§ **Problem statement**
Write out exactly the line containing "Instruction: Open Alex" along with each line that follows it in the records below, and no others.

§ **Information shown**
==*==

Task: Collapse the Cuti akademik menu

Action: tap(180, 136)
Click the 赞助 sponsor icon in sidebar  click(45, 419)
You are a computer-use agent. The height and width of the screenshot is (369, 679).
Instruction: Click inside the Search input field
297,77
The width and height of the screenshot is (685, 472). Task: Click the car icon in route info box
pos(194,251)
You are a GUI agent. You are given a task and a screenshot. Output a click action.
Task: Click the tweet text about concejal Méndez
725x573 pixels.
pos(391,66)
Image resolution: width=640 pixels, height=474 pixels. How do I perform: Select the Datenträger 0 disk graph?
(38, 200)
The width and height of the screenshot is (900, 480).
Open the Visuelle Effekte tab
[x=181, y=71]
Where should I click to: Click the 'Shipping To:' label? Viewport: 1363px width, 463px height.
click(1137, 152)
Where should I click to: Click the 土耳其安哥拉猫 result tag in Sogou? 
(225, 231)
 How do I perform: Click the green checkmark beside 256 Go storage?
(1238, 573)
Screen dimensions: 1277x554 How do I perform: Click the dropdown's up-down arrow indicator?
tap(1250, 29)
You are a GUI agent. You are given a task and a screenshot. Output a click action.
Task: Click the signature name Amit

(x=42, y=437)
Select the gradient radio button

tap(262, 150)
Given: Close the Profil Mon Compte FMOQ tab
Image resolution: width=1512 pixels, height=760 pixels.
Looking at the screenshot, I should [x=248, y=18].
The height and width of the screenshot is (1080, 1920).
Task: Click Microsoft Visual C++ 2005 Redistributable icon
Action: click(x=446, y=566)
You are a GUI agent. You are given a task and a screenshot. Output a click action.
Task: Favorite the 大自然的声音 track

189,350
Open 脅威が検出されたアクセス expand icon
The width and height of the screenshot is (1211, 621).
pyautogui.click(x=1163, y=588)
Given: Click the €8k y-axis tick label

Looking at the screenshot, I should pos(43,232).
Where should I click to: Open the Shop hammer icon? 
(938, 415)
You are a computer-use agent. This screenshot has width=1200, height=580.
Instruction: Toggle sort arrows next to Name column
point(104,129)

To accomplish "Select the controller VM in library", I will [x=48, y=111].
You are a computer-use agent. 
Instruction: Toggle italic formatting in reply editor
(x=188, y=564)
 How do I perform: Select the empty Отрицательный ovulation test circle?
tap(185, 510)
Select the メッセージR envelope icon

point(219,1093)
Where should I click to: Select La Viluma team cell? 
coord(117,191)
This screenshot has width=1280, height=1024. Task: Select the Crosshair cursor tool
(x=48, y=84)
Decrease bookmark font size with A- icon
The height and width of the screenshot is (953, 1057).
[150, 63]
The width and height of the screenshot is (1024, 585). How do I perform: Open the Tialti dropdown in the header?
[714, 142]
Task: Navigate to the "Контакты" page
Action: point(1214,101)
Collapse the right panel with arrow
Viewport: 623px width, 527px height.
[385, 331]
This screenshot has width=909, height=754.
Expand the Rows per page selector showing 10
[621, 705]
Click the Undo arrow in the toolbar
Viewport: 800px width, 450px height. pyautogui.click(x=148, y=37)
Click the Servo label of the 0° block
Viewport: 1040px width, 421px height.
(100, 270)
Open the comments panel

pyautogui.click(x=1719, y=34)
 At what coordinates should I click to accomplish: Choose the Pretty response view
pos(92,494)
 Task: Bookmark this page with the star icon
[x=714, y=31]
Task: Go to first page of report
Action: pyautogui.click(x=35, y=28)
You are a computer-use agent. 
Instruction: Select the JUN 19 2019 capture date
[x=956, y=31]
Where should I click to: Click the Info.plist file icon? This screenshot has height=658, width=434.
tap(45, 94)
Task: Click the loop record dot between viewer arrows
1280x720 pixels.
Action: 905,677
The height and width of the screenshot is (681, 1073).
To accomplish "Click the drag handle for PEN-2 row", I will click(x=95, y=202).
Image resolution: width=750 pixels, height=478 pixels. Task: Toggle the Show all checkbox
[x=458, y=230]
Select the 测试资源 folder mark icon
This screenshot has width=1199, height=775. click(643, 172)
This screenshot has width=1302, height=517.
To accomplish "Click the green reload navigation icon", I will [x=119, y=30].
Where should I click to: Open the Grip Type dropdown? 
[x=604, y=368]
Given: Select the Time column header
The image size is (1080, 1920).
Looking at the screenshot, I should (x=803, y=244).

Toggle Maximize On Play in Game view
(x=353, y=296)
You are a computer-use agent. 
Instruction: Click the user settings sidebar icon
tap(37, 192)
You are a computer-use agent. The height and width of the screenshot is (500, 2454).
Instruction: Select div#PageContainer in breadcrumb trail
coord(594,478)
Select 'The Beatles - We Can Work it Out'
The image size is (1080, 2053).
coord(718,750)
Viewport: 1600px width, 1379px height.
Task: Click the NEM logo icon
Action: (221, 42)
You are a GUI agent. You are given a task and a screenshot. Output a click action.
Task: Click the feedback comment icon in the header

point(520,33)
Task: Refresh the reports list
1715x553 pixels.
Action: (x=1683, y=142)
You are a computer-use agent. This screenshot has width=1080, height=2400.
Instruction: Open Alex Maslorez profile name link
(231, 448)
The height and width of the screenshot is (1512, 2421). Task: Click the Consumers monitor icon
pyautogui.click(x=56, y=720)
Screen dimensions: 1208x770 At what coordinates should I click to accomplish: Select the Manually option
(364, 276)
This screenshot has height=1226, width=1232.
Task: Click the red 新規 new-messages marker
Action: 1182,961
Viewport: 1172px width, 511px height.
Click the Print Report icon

==*==

§ **Result of this task**
Instruction: Open Alex Maslorez profile name link
(231, 448)
The height and width of the screenshot is (1512, 2421). Task: Click the Consumers monitor icon
pyautogui.click(x=56, y=720)
Screen dimensions: 1208x770 At what coordinates should I click to accomplish: Select the Manually option
(364, 276)
This screenshot has height=1226, width=1232.
Task: Click the red 新規 new-messages marker
Action: 1182,961
Viewport: 1172px width, 511px height.
Click the Print Report icon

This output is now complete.